:: Task requirements ::
In the entries below, find the line with "1568x777 pixels." and print exactly every line from there up to and including the line with "Click heart reaction", with no other lines.

━━━━━━

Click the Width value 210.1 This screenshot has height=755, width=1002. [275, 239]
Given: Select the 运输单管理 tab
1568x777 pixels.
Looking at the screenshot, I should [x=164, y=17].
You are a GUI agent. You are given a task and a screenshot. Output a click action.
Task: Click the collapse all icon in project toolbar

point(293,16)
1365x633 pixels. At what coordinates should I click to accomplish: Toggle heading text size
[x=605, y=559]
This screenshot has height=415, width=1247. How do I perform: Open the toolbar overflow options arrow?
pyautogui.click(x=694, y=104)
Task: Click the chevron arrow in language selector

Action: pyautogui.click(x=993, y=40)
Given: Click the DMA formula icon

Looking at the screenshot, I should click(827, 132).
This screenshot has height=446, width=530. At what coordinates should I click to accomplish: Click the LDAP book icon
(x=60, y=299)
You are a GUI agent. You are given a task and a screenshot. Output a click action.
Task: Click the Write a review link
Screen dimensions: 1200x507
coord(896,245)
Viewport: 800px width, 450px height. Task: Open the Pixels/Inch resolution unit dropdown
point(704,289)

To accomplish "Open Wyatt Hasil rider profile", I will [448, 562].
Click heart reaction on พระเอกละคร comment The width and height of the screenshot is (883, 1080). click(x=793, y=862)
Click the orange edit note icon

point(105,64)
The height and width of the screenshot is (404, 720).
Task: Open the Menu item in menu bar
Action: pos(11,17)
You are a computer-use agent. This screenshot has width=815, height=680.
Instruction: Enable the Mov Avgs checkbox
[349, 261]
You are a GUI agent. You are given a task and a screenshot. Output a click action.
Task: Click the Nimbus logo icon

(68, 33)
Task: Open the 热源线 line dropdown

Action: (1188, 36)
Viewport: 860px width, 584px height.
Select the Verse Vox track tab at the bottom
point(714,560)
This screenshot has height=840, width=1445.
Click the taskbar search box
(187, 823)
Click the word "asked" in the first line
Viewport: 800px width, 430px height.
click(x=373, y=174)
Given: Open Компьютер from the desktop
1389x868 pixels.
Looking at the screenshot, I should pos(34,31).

━━━━━━

:: Expected answer ::
1568x777 pixels.
Looking at the screenshot, I should [x=164, y=17].
You are a GUI agent. You are given a task and a screenshot. Output a click action.
Task: Click the collapse all icon in project toolbar

point(293,16)
1365x633 pixels. At what coordinates should I click to accomplish: Toggle heading text size
[x=605, y=559]
This screenshot has height=415, width=1247. How do I perform: Open the toolbar overflow options arrow?
pyautogui.click(x=694, y=104)
Task: Click the chevron arrow in language selector

Action: pyautogui.click(x=993, y=40)
Given: Click the DMA formula icon

Looking at the screenshot, I should click(827, 132).
This screenshot has height=446, width=530. At what coordinates should I click to accomplish: Click the LDAP book icon
(x=60, y=299)
You are a GUI agent. You are given a task and a screenshot. Output a click action.
Task: Click the Write a review link
Screen dimensions: 1200x507
coord(896,245)
Viewport: 800px width, 450px height. Task: Open the Pixels/Inch resolution unit dropdown
point(704,289)

To accomplish "Open Wyatt Hasil rider profile", I will [448, 562].
Click heart reaction on พระเอกละคร comment The width and height of the screenshot is (883, 1080). click(x=793, y=862)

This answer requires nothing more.